Stored records
-*-*-

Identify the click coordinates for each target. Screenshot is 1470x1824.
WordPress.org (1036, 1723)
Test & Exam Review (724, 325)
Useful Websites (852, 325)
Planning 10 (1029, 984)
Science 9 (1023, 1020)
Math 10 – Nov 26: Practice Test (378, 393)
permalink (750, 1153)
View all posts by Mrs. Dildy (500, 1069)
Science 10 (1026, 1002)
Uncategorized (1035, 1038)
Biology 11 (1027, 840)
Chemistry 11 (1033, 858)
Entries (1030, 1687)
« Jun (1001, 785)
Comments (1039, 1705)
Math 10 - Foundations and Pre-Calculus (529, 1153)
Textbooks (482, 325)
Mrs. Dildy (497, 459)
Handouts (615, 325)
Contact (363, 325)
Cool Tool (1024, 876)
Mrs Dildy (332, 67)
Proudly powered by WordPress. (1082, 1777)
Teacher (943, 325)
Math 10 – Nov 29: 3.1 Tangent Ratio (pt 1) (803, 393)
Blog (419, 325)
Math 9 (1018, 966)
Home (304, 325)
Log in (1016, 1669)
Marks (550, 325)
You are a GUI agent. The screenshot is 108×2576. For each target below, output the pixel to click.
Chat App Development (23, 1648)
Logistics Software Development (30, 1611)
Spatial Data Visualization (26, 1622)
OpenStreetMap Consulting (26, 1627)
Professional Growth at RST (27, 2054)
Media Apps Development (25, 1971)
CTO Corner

-*-*-

EXERCISE REQUIREMENTS
From the entries above, return exactly the line containing "View all posts by Mrs. Dildy (500, 1069)", the line containing "Math 9 (1018, 966)", and all lines between, and nothing else.

COMPLETED EXERCISE
View all posts by Mrs. Dildy (500, 1069)
Science 10 (1026, 1002)
Uncategorized (1035, 1038)
Biology 11 (1027, 840)
Chemistry 11 (1033, 858)
Entries (1030, 1687)
« Jun (1001, 785)
Comments (1039, 1705)
Math 10 - Foundations and Pre-Calculus (529, 1153)
Textbooks (482, 325)
Mrs. Dildy (497, 459)
Handouts (615, 325)
Contact (363, 325)
Cool Tool (1024, 876)
Mrs Dildy (332, 67)
Proudly powered by WordPress. (1082, 1777)
Teacher (943, 325)
Math 10 – Nov 29: 3.1 Tangent Ratio (pt 1) (803, 393)
Blog (419, 325)
Math 9 (1018, 966)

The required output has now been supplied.